White Smoke and 7 Applications to Group Bible Study

I experienced one of those truly unforgettable moments on Wednesday night, March 13. My wife Vickie and I were in Italy to celebrate our 40th wedding anniversary. We had arrived in Rome the night before and hurried with a small group to witness the black smoke rising from the Sistine Chapel signaling that the Catholic cardinals in solemn conference there had not elected a new Pope. On Wednesday afternoon, our tour brought us to Vatican City. After visiting St. Peter’s Basilica, we decided to join the throng of umbrellas for the chance at witnessing history. A couple of hours later on an unusually cold and rainy evening, the white smoke rose from the simple pipe on the chapel’s roof, triggering a joyous celebration.  Then came the announcement that the new pope would be the first to use the name Francis. You can only imagine the fun my colleagues at LifeWay have had with that!

White smoke and American flag

White smoking signaling the selection of a new Pope

What does that have to do with group Bible study? I thought of at least seven. Why was I thinking about that at all? Because great group Bible study is the passion of my life!  It may sound weird, but I process a lot of experiences through the lens of their implications for groups.
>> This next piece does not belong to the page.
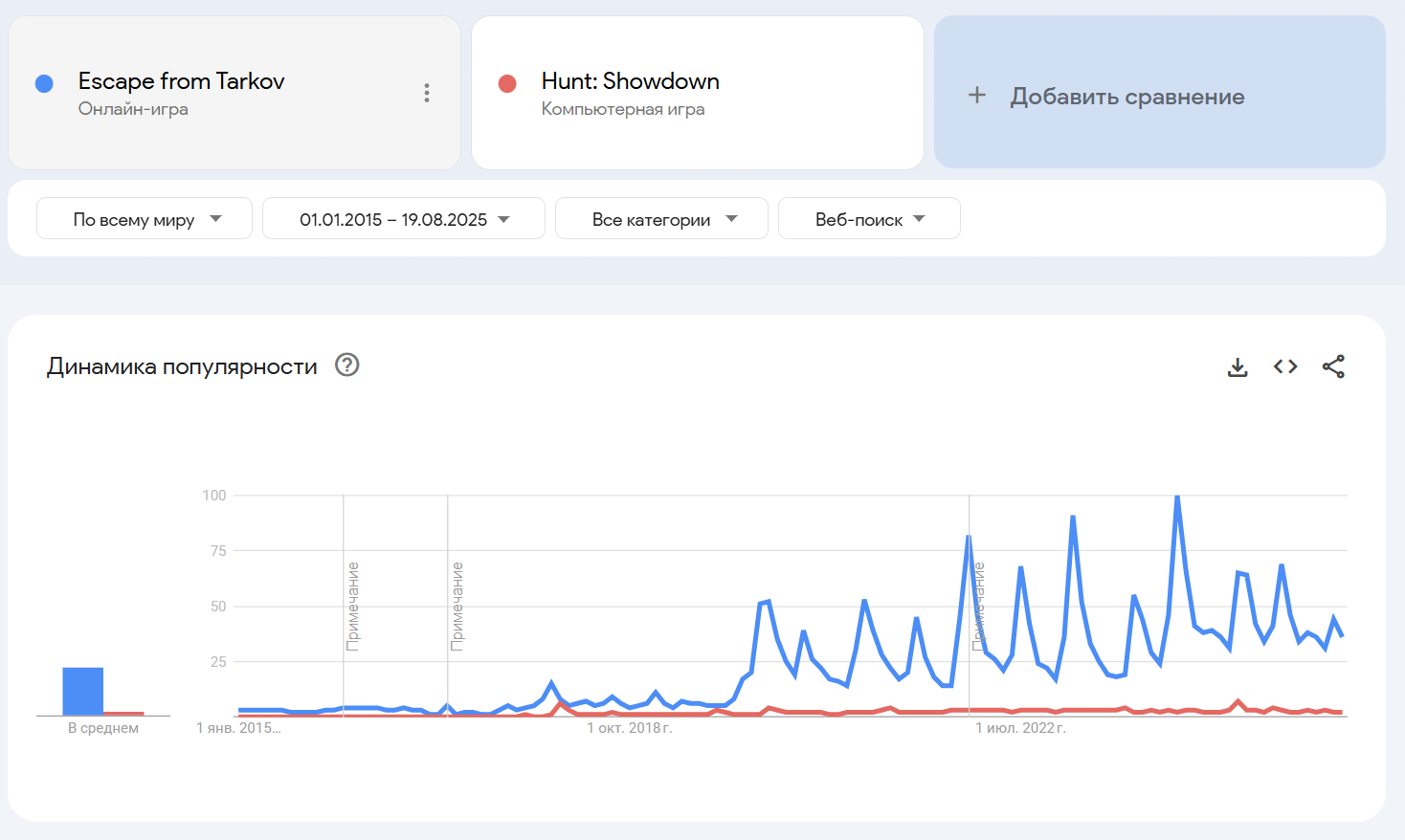This screenshot has width=1405, height=840.
Task: Click the first Примечание note marker
Action: [353, 606]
Here are a few observations from this one.

1. People need a small group, even in a crowd. The thousands gathered in the square were not just a lot of individuals. They were typically a crowd of smaller groups. Next to us in the crowd was a group of 30-something priests. Behind us was a group of theology students from the University of Dallas, a Catholic school in Irving, TX.  Almost everyone was there as a group. Bible Studies for Life will strengthen existing groups. More importantly, it will help churches start new groups.

2. People long to connect. I cannot describe the joy of the young college students when they discovered progressively that we (a) spoke English, (b) were Texans, (c) had lived in the Dallas area, and (d) cared what they had to say. People want to connect. And they like to talk! Bible Studies for Life will help churches connect the unconnected.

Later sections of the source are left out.